### [DATA EXTRACT]

+ + + + + + +

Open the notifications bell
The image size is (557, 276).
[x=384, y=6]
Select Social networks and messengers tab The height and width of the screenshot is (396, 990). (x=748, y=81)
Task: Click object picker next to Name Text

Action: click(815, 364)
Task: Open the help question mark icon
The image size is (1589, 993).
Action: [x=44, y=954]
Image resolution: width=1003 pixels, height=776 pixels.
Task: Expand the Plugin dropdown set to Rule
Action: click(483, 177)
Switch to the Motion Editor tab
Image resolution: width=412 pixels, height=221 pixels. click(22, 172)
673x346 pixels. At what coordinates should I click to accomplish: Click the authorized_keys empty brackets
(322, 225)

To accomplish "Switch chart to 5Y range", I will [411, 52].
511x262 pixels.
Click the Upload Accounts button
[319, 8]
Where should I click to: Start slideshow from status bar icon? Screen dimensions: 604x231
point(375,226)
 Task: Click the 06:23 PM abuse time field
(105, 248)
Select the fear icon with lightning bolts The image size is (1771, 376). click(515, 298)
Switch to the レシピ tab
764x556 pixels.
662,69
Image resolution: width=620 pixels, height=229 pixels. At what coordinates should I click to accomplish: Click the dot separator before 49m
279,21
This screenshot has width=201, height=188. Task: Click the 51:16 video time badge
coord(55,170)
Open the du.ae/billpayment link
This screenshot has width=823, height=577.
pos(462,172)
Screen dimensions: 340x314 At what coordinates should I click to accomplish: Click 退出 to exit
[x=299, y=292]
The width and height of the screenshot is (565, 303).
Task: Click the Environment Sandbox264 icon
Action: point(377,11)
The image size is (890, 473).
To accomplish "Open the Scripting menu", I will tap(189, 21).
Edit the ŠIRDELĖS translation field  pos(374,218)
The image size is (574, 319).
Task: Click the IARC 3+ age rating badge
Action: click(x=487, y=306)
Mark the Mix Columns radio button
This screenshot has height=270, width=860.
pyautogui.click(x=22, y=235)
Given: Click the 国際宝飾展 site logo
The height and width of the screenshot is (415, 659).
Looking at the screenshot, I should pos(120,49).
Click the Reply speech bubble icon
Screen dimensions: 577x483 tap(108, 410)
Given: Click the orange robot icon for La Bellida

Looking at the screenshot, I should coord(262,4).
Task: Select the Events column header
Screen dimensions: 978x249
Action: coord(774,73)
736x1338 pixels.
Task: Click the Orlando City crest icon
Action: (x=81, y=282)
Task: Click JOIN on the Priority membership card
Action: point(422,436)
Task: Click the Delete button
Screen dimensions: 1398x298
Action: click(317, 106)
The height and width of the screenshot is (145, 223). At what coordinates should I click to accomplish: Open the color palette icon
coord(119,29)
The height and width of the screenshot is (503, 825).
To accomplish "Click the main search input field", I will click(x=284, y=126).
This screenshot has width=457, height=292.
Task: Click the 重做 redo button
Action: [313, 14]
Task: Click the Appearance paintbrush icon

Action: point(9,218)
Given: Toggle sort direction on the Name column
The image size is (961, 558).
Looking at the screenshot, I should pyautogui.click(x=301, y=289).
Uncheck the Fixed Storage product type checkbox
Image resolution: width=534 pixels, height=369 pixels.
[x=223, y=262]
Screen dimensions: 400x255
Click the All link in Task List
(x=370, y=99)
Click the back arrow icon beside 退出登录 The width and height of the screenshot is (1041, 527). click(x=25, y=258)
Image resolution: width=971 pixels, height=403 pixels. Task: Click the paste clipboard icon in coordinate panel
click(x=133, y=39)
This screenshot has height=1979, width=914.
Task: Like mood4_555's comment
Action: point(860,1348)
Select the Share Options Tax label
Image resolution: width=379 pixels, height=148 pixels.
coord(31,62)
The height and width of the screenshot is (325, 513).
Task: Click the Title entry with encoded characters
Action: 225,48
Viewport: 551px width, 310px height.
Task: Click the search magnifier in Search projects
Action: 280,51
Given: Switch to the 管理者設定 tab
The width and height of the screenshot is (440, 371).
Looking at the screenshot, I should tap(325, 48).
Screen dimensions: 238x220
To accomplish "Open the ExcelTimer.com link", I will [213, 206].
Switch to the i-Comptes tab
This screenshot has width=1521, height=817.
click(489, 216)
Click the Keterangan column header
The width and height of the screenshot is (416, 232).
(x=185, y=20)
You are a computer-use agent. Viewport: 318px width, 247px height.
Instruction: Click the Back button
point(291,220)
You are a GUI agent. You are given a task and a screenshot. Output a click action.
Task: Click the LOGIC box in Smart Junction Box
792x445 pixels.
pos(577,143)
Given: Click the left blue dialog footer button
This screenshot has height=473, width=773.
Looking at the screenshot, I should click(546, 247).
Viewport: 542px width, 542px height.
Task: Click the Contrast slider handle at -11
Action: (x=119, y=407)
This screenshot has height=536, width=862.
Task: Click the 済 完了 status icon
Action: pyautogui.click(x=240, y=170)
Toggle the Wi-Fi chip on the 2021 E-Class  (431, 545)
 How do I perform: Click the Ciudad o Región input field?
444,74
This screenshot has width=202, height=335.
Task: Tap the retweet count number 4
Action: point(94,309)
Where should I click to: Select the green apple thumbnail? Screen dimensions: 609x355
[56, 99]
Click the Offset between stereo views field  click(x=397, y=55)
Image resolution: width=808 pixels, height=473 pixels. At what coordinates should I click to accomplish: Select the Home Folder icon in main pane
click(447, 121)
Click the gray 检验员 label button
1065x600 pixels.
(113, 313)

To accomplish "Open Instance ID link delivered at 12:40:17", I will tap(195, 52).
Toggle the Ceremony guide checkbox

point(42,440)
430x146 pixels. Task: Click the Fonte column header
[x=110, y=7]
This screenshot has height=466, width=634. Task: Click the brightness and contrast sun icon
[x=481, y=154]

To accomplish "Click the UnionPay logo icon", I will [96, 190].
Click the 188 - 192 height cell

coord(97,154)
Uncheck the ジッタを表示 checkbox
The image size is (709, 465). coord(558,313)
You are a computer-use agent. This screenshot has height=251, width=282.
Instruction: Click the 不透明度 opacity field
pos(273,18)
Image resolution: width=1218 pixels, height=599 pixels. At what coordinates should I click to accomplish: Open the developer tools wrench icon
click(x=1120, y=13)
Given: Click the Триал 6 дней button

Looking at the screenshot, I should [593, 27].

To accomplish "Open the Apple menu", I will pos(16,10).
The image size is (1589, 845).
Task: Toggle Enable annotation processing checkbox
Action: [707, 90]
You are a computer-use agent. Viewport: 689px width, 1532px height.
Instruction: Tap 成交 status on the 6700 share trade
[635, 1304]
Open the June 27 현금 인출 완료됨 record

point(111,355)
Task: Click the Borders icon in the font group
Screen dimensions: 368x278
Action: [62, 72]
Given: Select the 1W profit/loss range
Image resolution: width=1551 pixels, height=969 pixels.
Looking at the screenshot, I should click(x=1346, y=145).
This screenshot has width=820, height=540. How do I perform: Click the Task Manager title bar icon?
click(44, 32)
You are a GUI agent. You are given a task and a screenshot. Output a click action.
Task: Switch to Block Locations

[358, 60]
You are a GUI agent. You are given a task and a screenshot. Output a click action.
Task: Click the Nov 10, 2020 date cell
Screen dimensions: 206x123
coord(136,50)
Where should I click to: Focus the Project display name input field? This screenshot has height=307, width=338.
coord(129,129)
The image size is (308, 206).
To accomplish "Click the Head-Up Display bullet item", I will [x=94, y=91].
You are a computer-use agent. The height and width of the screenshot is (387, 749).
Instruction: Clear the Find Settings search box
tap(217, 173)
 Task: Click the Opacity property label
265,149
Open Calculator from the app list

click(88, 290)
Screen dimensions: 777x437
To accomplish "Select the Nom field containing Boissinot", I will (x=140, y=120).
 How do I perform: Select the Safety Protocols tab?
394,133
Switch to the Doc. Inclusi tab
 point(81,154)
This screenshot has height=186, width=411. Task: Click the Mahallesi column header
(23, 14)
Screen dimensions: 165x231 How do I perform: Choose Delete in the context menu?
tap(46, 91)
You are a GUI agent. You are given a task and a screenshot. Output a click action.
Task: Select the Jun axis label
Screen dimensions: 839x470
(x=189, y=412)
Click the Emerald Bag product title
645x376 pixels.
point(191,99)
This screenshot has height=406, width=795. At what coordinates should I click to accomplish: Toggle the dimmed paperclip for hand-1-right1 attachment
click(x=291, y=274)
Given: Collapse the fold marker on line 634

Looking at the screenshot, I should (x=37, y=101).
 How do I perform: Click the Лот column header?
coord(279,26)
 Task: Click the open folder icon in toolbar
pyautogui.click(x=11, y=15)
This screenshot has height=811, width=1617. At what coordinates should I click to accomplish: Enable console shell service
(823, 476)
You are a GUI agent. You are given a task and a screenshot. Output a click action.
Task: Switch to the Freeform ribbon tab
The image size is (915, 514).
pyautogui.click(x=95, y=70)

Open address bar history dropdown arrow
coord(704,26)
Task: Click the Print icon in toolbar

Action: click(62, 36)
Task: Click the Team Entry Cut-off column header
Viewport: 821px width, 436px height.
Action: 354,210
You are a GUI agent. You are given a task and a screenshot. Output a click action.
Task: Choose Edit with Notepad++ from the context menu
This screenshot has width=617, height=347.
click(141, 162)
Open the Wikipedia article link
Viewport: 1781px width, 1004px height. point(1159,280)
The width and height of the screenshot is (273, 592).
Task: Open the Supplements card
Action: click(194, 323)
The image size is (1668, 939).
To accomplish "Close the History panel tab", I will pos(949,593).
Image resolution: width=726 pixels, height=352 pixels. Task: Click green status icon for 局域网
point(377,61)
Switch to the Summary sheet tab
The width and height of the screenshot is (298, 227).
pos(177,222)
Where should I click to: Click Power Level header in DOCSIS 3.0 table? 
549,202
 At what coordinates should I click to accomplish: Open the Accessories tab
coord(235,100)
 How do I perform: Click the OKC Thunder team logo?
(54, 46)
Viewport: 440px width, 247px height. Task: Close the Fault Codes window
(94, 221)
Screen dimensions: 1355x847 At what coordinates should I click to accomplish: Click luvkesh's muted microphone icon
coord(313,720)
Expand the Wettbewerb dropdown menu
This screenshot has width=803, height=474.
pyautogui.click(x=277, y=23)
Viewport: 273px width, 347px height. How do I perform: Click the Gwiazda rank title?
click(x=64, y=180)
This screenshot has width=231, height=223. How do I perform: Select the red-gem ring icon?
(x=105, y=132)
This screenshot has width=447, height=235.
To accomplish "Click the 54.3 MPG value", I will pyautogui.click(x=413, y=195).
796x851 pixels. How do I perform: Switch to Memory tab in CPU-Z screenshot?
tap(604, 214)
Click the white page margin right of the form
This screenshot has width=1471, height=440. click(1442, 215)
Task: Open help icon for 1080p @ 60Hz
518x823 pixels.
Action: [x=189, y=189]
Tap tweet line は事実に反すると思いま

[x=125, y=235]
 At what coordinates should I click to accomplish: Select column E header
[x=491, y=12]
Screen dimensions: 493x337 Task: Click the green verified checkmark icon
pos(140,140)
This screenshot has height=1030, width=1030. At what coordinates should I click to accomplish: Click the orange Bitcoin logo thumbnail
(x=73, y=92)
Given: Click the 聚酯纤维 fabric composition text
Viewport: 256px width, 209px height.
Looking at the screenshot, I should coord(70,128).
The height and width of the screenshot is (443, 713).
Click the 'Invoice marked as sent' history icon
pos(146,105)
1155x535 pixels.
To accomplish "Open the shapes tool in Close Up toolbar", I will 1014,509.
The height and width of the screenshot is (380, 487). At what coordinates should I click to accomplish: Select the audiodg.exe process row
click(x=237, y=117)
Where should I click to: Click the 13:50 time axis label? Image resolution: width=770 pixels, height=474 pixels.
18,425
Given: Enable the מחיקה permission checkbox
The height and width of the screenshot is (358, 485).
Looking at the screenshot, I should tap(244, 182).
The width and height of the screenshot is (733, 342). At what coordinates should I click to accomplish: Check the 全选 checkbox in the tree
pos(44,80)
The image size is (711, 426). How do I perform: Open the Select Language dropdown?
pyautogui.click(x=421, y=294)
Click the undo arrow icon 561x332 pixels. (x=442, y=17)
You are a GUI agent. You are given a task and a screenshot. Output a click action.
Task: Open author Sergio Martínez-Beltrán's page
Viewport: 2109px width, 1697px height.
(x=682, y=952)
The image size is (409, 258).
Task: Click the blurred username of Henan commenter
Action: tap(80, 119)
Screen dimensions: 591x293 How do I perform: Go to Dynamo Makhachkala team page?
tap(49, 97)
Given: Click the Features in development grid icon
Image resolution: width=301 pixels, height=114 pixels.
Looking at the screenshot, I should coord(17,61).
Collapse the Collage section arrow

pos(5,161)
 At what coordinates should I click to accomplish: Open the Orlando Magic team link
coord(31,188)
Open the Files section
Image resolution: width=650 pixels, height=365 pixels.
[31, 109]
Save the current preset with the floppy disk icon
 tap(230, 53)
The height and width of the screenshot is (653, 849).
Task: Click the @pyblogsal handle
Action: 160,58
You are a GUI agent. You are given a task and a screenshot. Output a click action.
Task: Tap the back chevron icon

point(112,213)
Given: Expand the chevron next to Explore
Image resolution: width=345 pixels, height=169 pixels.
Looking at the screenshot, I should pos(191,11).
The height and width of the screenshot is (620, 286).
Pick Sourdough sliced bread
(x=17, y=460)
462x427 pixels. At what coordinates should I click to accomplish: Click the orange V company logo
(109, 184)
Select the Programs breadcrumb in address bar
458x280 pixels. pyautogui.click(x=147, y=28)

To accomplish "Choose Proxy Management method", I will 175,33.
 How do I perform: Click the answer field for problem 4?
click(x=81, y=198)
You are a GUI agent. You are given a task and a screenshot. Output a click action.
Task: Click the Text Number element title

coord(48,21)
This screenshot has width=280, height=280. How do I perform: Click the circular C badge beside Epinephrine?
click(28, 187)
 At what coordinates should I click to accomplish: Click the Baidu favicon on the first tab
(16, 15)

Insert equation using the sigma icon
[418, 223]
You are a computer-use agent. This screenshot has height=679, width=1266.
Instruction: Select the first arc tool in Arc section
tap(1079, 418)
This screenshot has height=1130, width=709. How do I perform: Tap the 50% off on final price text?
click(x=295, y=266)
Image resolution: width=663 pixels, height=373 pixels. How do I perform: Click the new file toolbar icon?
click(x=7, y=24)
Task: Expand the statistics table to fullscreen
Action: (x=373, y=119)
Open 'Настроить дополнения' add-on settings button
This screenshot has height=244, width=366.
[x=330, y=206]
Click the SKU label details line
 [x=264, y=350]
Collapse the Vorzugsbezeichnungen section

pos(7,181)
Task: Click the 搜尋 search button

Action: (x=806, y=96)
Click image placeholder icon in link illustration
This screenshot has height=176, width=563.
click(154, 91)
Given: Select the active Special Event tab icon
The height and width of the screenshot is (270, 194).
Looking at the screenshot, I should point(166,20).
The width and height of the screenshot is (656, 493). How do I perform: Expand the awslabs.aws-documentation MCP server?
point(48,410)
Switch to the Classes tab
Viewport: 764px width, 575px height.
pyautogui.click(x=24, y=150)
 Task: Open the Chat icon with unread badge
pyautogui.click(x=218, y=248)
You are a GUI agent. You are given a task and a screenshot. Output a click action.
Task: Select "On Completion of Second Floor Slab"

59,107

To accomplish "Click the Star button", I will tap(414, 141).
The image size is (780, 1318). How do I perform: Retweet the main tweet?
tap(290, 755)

+ + + + + + +

### [YOUR OBJECTIVE]
Please count the lines in the records that hold the string "computer", and give the number alone.

### [RESPONSE]
5